# Name for a Dun Mare



## allatno10 (3 September 2012)

Need some help with a name for a Dun mare, shes an ID x.
I quite like Cookie Crumble or Cookies 'n' Cream, every name I think of has either a food or drink theme, need some inspiration. Thanks.


----------



## Sarah1 (3 September 2012)

allatno10 said:



			Need some help with a name for a Dun mare, shes an ID x.
I quite like Cookie Crumble or Cookies 'n' Cream, every name I think of has either a food or drink theme, need some inspiration. Thanks.
		
Click to expand...

My sister had a beautiful yellow dun mare, years ago, she called her Britvic!  The mare was slightly nuts too so the fizziness of the name suited her as well as the 'yellow' colour!


----------



## Goldenstar (3 September 2012)

Dun Dancing would be a nice one.

-- -- --

* Exercise objective:
Please reproduce, word for word, the part of the dun mare naming thread that opens with the words containing "My sister had" and closes with "Goldenstar (3 September 2012)". The material after this point has nothing to do with the dun mare naming thread.

* Data:
-- -- --

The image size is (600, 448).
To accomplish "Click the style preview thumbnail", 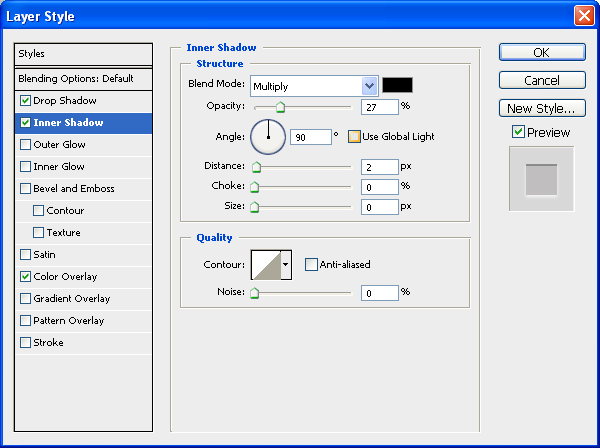I will coord(541,179).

-- -- --

* Correct result:
My sister had a beautiful yellow dun mare, years ago, she called her Britvic!  The mare was slightly nuts too so the fizziness of the name suited her as well as the 'yellow' colour!


----------



## Goldenstar (3 September 2012)